Ein weiteres Manko kommt in Deutschland zum Tragen: Neue Technologien setzen sich am schnellsten über das Entstehen junger Unternehmen durch, die im Idealfall rasch zu Konzernen von Weltrang heranreifen, so die Erfahrung aus der Vergangenheit. Es machen sich zwar auch hierzulande nicht wenige solcher Start-Ups auf den Weg, doch allzu viele scheitern, weil sie zu wenig Risikokapital erhalten und ihnen bürokratische Hindernisse zusätzlich die Luft abdrücken. Das zeigt die VDI-Studie.
Gründer in den Vereinigten Staaten haben es da wesentlich leichter: Sie konnten vergangenes Jahr mit 375 Millionen Dollar sechs Mal so viel Risikokapital einsammeln wie ihre Wettbewerber in Europa.
Wie es trotz solcher Widrigkeiten auch in Deutschland gelingen kann, Entwicklungen aus der Wissenschaft zügig am Markt zu etablieren, macht das Saarbrücker Leibniz-Institut für Neue Materialien (INM) vor. Elf Unternehmen sind bis heute daraus hervorgegangen, Nanogate und ItN Nanovation debütierten bereits an der Börse. Das Erfolgsrezept der Nanopioniere von der Saar: Sie denken die Umsetzung in Produkte von Anfang an mit.

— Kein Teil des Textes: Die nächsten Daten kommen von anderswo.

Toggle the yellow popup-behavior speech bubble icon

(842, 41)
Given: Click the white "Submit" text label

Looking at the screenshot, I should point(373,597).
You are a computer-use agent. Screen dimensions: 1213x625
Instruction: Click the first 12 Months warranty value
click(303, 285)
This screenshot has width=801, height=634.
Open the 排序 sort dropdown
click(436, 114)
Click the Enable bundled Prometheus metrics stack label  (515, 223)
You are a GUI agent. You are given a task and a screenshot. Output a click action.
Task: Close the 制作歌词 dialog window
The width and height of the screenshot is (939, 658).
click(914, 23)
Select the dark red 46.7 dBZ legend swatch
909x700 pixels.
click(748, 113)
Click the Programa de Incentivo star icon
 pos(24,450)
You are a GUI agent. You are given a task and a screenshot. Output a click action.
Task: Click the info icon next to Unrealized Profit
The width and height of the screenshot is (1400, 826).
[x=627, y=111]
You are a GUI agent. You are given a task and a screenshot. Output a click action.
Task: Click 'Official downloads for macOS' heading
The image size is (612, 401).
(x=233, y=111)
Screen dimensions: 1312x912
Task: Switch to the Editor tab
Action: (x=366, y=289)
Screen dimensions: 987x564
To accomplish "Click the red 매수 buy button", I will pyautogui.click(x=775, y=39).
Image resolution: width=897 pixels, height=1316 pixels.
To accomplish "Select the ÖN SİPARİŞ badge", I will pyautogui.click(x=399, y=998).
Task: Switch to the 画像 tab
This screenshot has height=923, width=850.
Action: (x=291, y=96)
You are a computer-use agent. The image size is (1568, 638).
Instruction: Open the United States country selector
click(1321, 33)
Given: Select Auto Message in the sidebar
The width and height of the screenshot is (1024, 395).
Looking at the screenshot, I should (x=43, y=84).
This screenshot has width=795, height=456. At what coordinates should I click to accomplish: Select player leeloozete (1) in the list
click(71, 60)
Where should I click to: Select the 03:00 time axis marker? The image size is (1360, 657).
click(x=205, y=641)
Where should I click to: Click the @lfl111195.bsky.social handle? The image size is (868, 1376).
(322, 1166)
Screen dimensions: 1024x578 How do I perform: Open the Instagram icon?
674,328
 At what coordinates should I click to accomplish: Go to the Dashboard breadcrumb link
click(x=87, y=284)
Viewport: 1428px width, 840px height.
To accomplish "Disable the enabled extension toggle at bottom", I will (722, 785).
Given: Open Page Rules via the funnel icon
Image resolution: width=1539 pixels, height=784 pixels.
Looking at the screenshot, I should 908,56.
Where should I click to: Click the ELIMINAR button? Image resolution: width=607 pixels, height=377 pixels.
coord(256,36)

Mitgründer und langjähriger Chef des INM ist Helmut Schmidt; er hat ein extrem kratzfestes Nanoglas zum Schutz von Oberflächen erfunden, das er mit der Engineered nanoProducts Germany jetzt vermarktet. Er hält die Praxisperspektive bei der Forschung für selbstverständlich: "Wenn dieser Teil vernachlässigt wird, produziert die Wissenschaft nur Papier."
Der Autor ist Redakteur des Magazins "Wirtschaftswoche" in Düsseldorf.